7.2.7 7.2.7 Approach for Direct or Femoral Hernias (Fig. 7.5)
Fig. 7.5
The approach for entering the preperitoneal space in the case of a direct hernia defect
In case the surgeon feels more comfortable to completely dissect the direct hernia sac, in the absence of an indirect component, he can incise the direct hernia sac (both layers of the transversalis fascia have to be incised) at its base circumferentially. The preperitoneal fat will then immediately be visualized and you can enter the preperitoneal space. Again, the epigastric vessels should be identified, on the lateral side of the defect in this situation, and protected by a retractor upwards. The preperitoneal space is created in the same manner as in the indirect hernia. In cases of a femoral or obturator hernia, the transversalis fascia has to be incised from the internal ring.
In our experience, we prefer handling all types of hernia through the deep internal ring as it is very easy to reduce direct hernias by approaching these from the lateral side, while reduction and dissection of an indirect hernia sac might be more difficult. In the case of a combination of an indirect and direct hernia, or when the direct component is difficult to reduce, one could also prefer to open the transversalis fascia over a few centimetres through the deep inguinal ring.

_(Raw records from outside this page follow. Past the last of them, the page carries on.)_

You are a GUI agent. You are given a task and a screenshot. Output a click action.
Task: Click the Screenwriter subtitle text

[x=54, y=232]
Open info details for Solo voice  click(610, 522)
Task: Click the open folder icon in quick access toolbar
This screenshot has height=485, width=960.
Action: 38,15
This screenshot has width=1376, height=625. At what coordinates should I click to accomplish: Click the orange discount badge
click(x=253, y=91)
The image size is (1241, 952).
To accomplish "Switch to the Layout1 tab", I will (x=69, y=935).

7.2.8 7.2.8 Introduction of the Mesh and Adequate Mesh Placement
After creation of the appropriate pocket, a malleable flat retractor is introduced medially to recline peritoneum, preperitoneal fat and the lateral aspect of the bladder. Introduction of the mesh can now be performed, by sliding the mesh over the malleable retractor.

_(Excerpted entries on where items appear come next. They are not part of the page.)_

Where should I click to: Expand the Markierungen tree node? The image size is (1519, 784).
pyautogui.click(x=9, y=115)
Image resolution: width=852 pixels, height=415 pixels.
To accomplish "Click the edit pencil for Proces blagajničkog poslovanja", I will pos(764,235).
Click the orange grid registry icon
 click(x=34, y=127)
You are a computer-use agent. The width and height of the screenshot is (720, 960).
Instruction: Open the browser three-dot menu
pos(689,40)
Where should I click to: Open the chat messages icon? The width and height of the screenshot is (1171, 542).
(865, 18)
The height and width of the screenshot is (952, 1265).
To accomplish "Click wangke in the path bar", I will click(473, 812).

The use of a mesh with a memory facilitates the introduction and fast placement. Different meshes are available. The Polysoft mesh consists of a polypropylene mesh with a resorbable memory ring. It has an oval shape and exists in two sizes: medium (14 × 7.5 cm) and large (16 × 9.5 cm). Laterally, a notch has been manufactured in the mesh to allow proper deployment over the iliac vessels. The main disadvantage of this mesh is the interrupted memory at the lateral side, which limits the complete deployment of the mesh in some cases, which might lead to pain or long-term recurrences.
Another possible mesh frame is the Rebound HRD shield, which consists of a large polypropylene mesh with a non-resorbable nitinol frame. It is also available in two sizes: small (14.93 × 10.31 cm) and large (16 × 11 cm). This mesh has a continuous memory ring that facilitates lateral flat mesh placement.

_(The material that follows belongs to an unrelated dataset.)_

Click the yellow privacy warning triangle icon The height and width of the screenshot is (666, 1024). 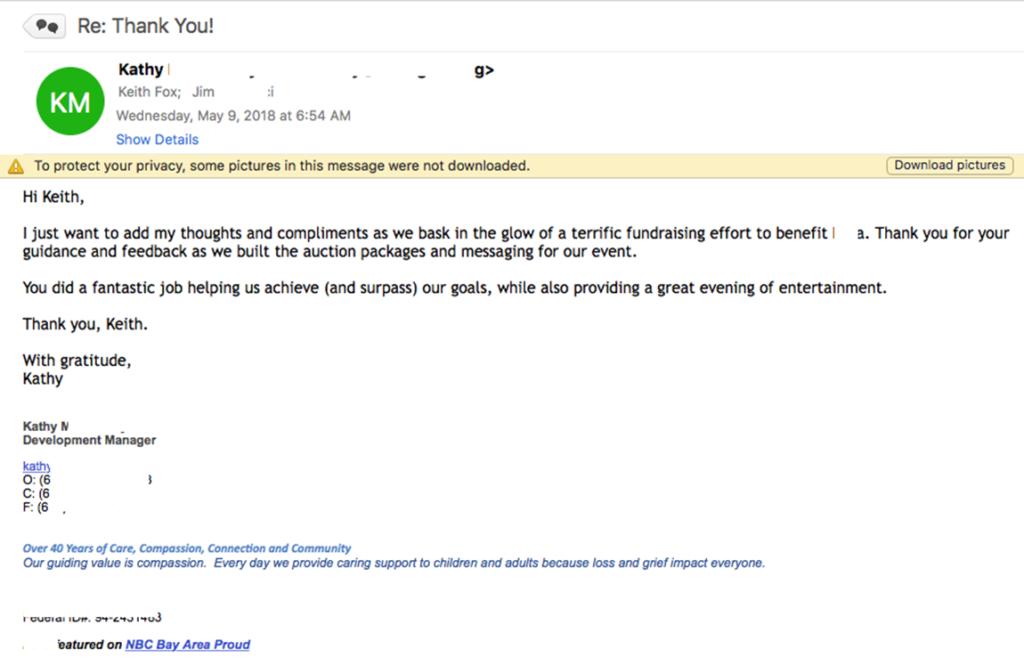pos(16,166)
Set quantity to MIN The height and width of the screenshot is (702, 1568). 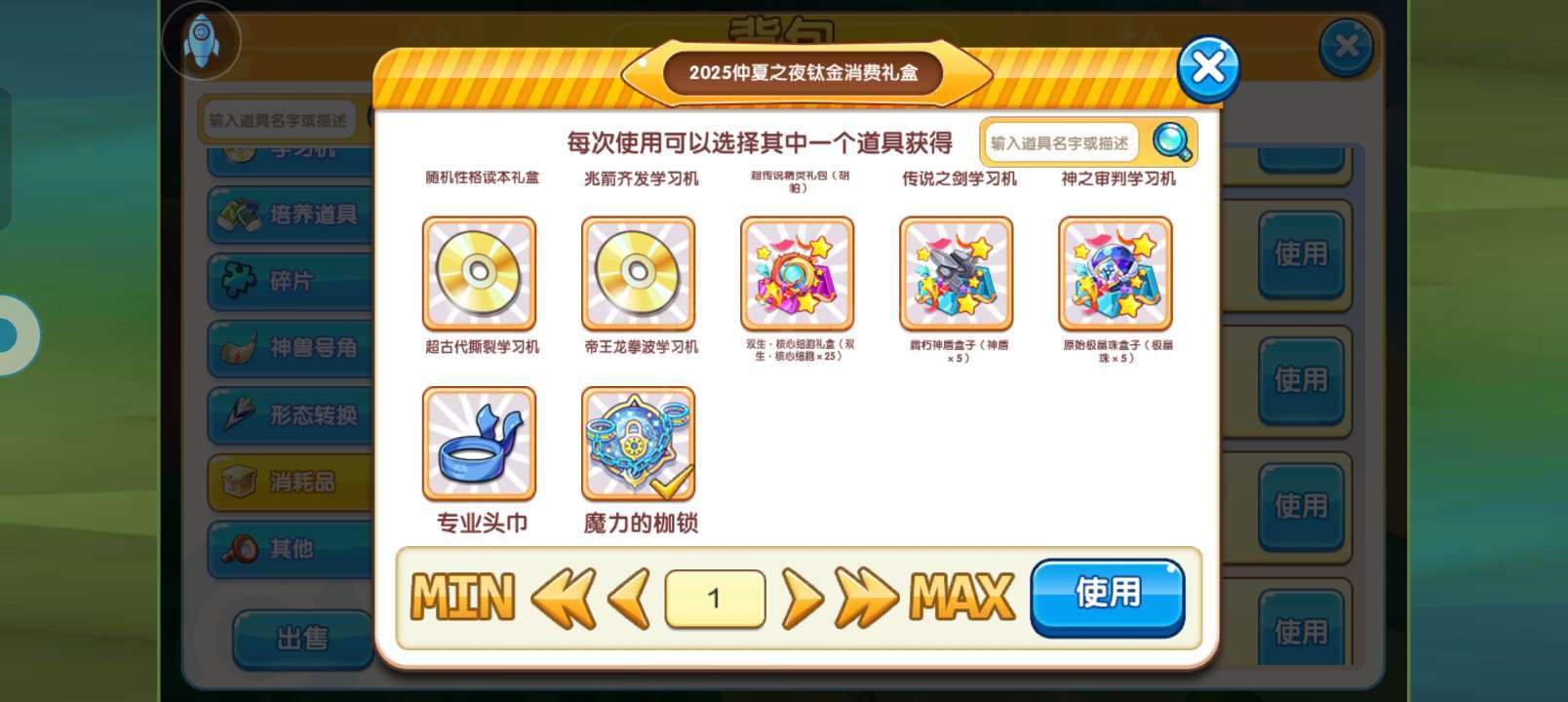pos(462,597)
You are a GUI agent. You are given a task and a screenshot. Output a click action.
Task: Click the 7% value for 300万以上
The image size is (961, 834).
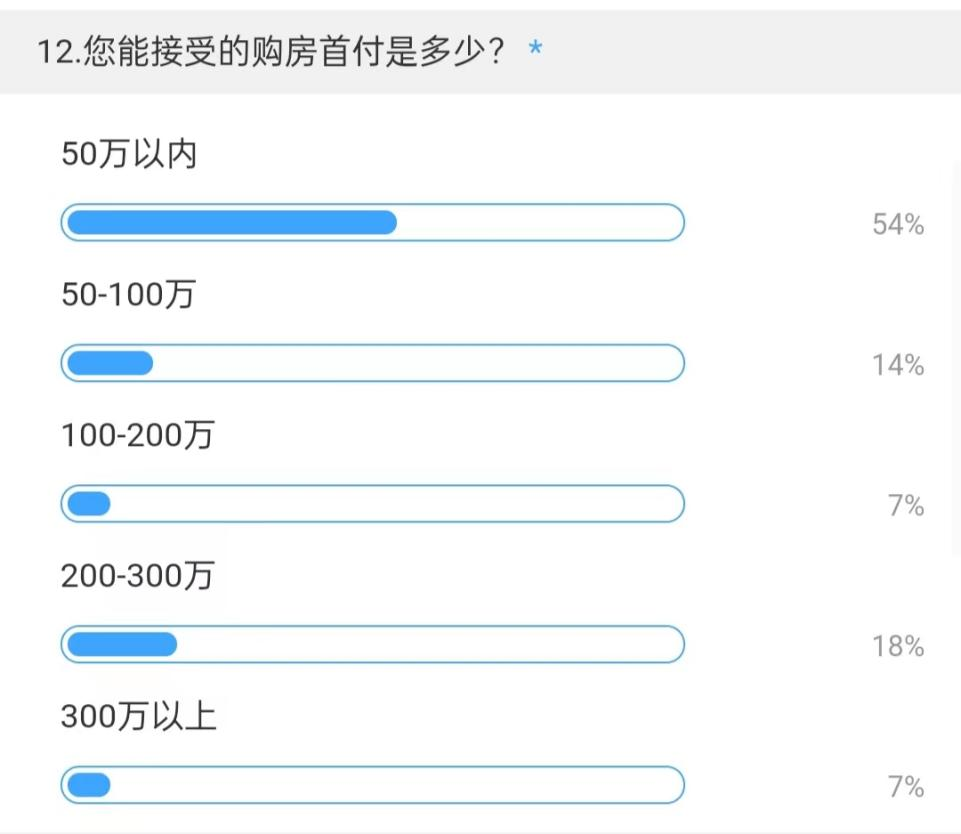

The medial side of the mesh is grasped with a blunt clamp, and the mesh is introduced in the direction of the pubis, up to the tendon of the rectus muscle, keeping the malleable retractor still in place (Fig 7.6). The clamp can then be removed from the mesh as well as the malleable retractor. Although the created pocket is medially large enough to do so, it is important not to introduce the mesh too medially. Especially for indirect hernias, an adequate overlap of the mesh lateral to the deep internal ring is necessary.